**Work required:**
Report every line of the records below that contains the word "hidden".

───

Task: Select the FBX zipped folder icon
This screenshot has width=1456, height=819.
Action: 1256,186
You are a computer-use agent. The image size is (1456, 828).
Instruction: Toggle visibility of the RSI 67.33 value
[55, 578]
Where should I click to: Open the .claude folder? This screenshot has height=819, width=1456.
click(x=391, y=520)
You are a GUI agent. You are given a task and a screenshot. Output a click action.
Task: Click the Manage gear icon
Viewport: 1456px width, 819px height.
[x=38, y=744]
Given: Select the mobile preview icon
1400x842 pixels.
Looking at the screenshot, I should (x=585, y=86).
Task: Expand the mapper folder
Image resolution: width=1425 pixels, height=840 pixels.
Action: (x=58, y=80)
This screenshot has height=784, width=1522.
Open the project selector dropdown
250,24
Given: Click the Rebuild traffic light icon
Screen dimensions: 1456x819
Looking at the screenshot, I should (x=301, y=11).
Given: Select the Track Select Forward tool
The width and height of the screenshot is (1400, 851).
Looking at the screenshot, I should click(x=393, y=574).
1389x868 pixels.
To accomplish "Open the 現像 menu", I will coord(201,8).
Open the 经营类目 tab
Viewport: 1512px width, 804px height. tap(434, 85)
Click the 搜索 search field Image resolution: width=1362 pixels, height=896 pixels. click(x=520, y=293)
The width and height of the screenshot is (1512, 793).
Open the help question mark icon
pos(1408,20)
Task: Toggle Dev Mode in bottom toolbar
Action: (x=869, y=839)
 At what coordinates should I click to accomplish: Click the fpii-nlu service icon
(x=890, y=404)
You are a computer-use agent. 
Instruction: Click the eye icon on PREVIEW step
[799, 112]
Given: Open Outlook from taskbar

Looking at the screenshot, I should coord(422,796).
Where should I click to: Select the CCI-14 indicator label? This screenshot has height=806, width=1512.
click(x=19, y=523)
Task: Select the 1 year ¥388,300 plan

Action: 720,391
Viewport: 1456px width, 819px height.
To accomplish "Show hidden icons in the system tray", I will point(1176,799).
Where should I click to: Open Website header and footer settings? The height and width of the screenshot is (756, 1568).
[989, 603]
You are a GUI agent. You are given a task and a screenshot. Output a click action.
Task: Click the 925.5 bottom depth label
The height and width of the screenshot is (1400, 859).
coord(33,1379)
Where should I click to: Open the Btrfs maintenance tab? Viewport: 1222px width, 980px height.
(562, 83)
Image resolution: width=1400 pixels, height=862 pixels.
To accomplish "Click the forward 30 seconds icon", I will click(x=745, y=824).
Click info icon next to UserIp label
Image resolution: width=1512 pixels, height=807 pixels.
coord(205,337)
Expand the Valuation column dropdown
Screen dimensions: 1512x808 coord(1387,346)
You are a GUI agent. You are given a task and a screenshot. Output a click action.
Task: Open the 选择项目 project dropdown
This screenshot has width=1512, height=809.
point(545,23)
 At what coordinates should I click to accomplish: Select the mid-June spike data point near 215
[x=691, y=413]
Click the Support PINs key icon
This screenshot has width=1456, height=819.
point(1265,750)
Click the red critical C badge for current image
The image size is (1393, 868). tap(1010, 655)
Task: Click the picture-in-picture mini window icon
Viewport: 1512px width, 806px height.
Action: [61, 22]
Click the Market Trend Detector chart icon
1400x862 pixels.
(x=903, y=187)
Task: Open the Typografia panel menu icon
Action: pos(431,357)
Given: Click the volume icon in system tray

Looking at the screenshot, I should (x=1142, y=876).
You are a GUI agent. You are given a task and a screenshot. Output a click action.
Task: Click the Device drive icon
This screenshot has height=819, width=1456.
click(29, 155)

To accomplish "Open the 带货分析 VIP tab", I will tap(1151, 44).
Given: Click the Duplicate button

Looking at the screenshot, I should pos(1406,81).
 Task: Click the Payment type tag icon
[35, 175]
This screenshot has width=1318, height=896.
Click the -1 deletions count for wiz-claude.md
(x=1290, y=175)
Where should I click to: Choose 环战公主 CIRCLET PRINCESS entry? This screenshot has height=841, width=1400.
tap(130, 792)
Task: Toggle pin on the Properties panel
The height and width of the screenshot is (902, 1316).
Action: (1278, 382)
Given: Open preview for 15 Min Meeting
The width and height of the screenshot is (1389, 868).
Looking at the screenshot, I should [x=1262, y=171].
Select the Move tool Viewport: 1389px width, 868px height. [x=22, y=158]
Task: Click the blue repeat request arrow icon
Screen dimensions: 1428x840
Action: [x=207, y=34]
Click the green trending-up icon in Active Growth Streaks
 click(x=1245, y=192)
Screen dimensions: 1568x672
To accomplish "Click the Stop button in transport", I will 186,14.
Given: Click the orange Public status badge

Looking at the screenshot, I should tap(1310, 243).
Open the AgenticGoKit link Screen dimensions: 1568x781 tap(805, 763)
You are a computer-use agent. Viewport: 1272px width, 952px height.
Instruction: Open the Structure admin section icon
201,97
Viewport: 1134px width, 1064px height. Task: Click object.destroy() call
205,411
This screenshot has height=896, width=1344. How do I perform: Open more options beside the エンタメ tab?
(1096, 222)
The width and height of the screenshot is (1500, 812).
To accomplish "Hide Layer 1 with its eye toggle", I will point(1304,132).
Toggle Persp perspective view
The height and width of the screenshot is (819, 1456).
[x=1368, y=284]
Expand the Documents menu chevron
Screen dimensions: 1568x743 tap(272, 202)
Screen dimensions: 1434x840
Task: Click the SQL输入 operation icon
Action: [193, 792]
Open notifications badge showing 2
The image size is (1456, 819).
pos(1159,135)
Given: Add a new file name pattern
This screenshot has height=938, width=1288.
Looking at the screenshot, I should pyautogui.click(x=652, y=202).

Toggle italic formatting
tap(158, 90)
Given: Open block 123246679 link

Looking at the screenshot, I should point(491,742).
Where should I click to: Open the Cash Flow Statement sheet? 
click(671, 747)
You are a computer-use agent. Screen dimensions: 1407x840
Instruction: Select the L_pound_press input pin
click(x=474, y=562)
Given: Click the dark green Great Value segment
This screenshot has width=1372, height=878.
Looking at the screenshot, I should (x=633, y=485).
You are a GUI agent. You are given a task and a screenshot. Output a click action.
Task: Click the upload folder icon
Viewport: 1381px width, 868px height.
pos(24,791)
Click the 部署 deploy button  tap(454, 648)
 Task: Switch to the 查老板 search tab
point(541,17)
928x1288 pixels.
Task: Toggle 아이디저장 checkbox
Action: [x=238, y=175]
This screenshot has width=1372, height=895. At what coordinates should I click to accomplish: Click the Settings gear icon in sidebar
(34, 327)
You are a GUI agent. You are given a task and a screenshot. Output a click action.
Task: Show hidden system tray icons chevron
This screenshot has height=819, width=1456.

───

**Task output:**
To accomplish "Show hidden icons in the system tray", I will point(1176,799).
Task: Show hidden system tray icons chevron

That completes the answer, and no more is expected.